Итак, революция провозгласила свободу, равенство и братство. Но со дня штурма Бастилии прошло не так уж много лет, и обнаружилось, что эти идеи, сами по себе вполне хорошие, совсем не годятся для сплочения народа, а особенно, когда требуется воевать за правое (а какое же еще?) дело. Наполеон Бонапарт, который разным наукам был учен, но профессионалом стал в науке военной, раньше других понял, что солдаты гораздо охотнее идут в бой за «своего императора и за великую Францию», нежели просто «за великую Францию». И с этой точки зрения королевская корона оказывалась незаурядным головным убором, который он не замедлил примерить на себя.

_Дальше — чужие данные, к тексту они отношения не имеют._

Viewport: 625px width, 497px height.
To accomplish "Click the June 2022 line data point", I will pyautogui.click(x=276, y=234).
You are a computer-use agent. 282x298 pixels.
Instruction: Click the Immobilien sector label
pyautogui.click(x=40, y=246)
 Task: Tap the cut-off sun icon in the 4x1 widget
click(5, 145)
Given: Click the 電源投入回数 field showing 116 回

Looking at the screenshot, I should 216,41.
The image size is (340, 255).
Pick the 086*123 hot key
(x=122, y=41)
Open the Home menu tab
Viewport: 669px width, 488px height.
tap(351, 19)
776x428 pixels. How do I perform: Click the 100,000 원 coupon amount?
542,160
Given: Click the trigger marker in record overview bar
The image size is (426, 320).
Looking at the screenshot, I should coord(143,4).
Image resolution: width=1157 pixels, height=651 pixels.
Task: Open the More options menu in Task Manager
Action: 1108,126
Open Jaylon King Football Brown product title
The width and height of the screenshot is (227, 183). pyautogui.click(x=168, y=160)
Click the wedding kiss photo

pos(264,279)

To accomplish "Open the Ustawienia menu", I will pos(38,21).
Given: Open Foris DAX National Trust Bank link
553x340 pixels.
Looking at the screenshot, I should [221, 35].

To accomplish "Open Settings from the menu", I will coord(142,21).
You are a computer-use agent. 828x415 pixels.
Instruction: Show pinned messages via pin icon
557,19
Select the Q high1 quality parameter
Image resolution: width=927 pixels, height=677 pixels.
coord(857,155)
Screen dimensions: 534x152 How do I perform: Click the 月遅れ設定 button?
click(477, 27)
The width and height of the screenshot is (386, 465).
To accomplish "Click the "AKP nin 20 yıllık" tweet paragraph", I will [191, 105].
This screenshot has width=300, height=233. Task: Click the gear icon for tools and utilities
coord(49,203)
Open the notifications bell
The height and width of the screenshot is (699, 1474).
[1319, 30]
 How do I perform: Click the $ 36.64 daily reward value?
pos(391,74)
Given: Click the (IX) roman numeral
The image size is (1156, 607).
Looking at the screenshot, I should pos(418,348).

Если бы Бонапарт просто пристроился последним к шеренге царствовавших Францией королей, так бы и вошел он в историю своей страны очередным «тираном» или «узурпатором». Но в том-то и дело, что вместо абсолютистского принципа «государство — это я» он провозгласил: «государство — это мы». И над всеми гражданами Франции, включая императора, поставил единый для всех закон, уже упомянутый гражданский кодекс («кодекс Наполеона»). Таким образом, абстрактное понятие «великая Франция» наполнилось очень конкретным содержанием.
Над заполнением же зияющих лакун, образовавшихся в истории после удаления из нее «тиранов», принялись спешно трудиться ученые, политики и писатели.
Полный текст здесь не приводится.